One thing that I admire about this Delaware program is that the preceptors are full-time staff, which indicates a commitment on the part of Delaware to making this novel teaching concept work. I am also glad that the professors that work with the program recognize that their strong applicant pool comes from the relatively poor job market. It will be very interesting to see where these preceptors end up with respect to their long-term careers. Best wishes to them. 


  1. We have a team basically of five extra professors who are helping with this course.

    ...and get this, we don't have to pay them squat! #winning!

  2. I'd be curious to find out what the preceptors are paid. If its not much more than a grad student then it seems like the goal is to get grad students doing research instead of being distracted with teaching responsibilities, but at a price that is afforable to the school. If, OTOH, the preceptors are paid reasonably well (say somewhat more than a post-doc) then this would be a good development.

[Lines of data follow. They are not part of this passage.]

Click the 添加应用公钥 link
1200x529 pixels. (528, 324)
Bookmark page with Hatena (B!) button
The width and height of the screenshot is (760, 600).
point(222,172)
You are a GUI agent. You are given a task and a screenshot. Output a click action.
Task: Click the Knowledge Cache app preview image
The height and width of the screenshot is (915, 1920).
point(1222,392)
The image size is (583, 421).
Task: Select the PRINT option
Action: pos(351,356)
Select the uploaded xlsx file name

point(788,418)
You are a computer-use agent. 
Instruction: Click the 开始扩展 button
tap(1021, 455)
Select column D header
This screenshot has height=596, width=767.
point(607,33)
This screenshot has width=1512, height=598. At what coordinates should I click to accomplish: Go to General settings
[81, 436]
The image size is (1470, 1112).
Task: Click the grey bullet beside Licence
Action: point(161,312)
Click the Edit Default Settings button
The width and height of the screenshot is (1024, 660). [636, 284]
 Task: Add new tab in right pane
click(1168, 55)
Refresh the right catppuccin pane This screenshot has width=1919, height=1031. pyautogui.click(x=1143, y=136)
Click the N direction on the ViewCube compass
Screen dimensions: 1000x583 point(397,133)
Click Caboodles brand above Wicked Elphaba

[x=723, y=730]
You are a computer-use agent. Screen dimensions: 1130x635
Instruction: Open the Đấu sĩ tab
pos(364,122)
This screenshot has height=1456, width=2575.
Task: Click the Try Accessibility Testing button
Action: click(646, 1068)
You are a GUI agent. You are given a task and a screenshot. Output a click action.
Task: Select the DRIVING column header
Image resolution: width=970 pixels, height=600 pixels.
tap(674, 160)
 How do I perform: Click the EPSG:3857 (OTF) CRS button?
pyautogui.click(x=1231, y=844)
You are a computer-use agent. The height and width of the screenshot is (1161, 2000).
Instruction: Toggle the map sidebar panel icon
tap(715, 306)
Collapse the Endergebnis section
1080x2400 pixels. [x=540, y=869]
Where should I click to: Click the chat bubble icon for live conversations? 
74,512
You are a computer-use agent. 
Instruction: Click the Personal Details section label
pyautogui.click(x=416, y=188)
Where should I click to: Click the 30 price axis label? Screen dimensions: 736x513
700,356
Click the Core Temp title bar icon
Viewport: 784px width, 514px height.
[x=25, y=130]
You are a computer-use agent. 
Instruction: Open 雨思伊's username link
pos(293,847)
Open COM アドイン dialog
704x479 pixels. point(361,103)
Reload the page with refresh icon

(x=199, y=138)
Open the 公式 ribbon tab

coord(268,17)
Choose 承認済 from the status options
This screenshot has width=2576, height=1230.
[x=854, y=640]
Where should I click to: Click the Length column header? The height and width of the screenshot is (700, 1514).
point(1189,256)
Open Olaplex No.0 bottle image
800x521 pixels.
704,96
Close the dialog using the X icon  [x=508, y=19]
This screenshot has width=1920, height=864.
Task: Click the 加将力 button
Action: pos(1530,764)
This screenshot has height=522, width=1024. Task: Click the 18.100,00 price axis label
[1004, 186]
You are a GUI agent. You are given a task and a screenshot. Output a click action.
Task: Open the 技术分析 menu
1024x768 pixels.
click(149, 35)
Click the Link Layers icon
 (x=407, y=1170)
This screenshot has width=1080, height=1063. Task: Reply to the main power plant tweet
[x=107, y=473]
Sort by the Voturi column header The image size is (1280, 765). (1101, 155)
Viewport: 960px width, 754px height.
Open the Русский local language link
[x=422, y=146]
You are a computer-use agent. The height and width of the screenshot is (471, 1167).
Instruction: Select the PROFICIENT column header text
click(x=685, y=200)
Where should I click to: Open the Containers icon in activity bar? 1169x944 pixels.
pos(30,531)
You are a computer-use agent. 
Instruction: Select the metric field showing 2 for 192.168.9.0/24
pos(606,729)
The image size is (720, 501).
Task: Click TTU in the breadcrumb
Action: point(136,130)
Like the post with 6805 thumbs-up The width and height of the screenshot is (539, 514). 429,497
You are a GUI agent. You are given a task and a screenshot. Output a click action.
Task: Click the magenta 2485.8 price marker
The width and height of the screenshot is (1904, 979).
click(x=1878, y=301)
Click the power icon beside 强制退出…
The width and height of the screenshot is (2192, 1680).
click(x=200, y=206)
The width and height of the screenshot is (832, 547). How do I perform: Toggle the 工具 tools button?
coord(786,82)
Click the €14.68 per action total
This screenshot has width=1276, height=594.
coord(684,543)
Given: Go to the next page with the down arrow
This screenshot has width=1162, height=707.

    However, it does make me even more suspicious about how just generally lazy the teaching academy is. The tenured faculty are always trying to find ways to make it easy on themselves by shirking responsibility (IMO).

  3. This ad appears to be the ad for these positions:

    Note that they were hoping for M.S. folks and hired mostly Ph.D.s. A good example of the crumminess of the market, IMHO.

  4. Preceptors? Oh, never mind, I was thinking of tranceptors.

  5. 3rd Post-Doc, Preceptor, Adjunct... Is there really a difference when it comes to sending out your CV for a faculty position? Think the outcome is likely to be the same for all three?